Recently, a meta-analysis of individual patient data7 failed to show a statistically significant benefit of preoperative radiotherapy alone on survival. Moreover, the most recent large scale RCTs of preoperative chemotherapy as a single adjuvant treatment showed conflicting results. Our meta-analysis clearly shows that CRT as neoadjuvant treatment improves survival. We speculate that chemotherapy enhances the local effects of radiotherapy and thus decreases the likelihood of spread from the primary tumour prior to exposure of the patient to the tumour growth promoting stimulus of surgery.
The results of this retrospective analysis are subject to several limitations. Differences in the baseline severity of illness in the population of the RCTs, in the irradiation techniques, and in the chemoradiotherapy regimens may limit the accuracy of this meta-analysis. These summary results describe only between study, not between patient, variation because they reflect group averages rather than individual data. Lack of data on other potential confounders such as size and location of the tumour could also affect the accuracy of the results. The meta-analysis was performed using summary data, and more detailed treatment comparisons could be achieved with a meta-analysis of individual patient data.

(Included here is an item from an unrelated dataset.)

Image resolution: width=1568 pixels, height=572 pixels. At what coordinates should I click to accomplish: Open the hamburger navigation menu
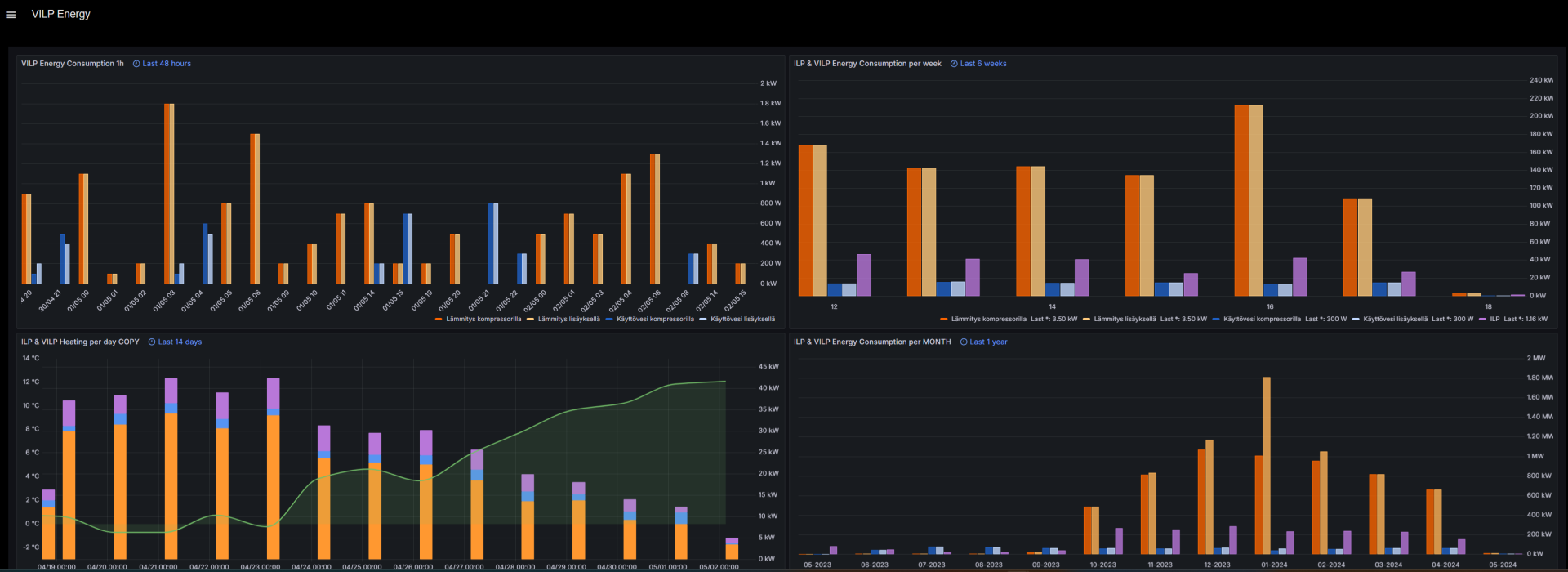coord(11,15)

Screening of the non-English literature, the extensive manual and computer searches for studies, in addition to the personal contacts made directly with principal investigators, make us confident that no important published trials were overlooked. Publication bias was probably not substantial and considered unlikely to change the direction of our pooled estimate of treatment effect. We should be particularly concerned about publication bias in settings in which small studies are being conducted.
Finally, the standard approach to inference for random effects model used in this meta-analysis including few RCTs can inflate the type I error rate.35
The available evidence is sufficient to conclude the following: (1) preoperative CRT reduces the three year overall mortality compared with surgery alone. The magnitude of the overall effect is clinically relevant. Further large scale multicentre RCTs may prove useful to substantiate the benefit on overall survival; (2) the magnitude of the downstaging effect with CRT was large; and (3) postoperative mortality was significantly increased by CRT. Studies addressing strategies that could potentially reduce the toxicity profile would have major implications for patients affected by oesophageal cancer.
Further RCTs in patients with oesophageal cancer investigating the efficacy and safety of induction chemotherapy in addition to preoperative chemoradiotherapy are underway by the RTOG Gastrointestinal Cancer Committee.